Recessions occur in cycles like booms, and they last for a little while, and then go away. Yet to some people, they’re reason to leave. Fair-weather friends? Fair enough: they’re hear to make some bucks to send home, which is good for them — but in the long term, bad for us.
Thousands of Latin American immigrants both legal and illegal are going back home as the economic crisis in the U.S. causes jobs to dry up in the construction, landscaping and restaurant industries.
The flow of immigrants back across the border tends to be cyclical, with many people going back home for the Christmas holidays. But some authorities say they are seeing a bigger-than-usual reverse-immigration effect this year.

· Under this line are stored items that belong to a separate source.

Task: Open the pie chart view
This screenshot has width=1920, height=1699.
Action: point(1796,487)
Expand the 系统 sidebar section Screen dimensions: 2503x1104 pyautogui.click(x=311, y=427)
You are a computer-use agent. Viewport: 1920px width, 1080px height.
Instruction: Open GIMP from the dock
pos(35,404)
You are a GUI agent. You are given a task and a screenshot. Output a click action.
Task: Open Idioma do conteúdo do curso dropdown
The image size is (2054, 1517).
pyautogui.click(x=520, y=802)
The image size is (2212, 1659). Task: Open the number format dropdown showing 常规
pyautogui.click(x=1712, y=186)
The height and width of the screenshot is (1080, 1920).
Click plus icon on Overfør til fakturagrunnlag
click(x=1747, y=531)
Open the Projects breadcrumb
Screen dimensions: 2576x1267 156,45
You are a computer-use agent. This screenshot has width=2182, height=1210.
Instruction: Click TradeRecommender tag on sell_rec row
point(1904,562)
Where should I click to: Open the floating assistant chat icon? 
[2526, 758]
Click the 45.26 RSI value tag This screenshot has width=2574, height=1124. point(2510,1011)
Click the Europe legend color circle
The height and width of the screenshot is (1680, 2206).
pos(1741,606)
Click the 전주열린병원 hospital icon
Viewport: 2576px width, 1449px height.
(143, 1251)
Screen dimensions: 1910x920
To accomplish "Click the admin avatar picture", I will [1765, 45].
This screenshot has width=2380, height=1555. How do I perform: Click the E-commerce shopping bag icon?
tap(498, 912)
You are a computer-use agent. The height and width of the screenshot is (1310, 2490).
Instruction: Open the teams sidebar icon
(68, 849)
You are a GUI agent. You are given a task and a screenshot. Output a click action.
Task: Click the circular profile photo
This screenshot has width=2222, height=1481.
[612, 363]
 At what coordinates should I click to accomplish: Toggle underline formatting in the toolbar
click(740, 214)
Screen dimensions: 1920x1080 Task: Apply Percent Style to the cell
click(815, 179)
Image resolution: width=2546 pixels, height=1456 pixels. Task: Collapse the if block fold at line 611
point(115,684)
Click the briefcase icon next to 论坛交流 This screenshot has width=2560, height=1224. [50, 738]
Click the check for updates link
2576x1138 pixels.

The Border Patrol said it made 723,825 apprehensions in the fiscal year that ended Sept. 30, down 18 percent from last year and down 39 percent from nearly 1.2 million in 2005.
Remittances by Mexicans living in the United States registered their biggest drop in August since record-keeping began 12 years ago. Mexico’s central bank said they fell 12 percent from August 2007.
What’s interesting is the chaos theory applications of this model.
With the USA representing an attractor, or something to which movement occurs, it has an invisible effect on attractors within Mexico. When people leave, the remaining people fill ranks as best they can. For this reason, immigration causes a net population increase in both nations.
This, of course, is disastrous for the environment, and disastrous for Mexico, which loses citizens and becomes more dependent on another nation. So all hail the exodus!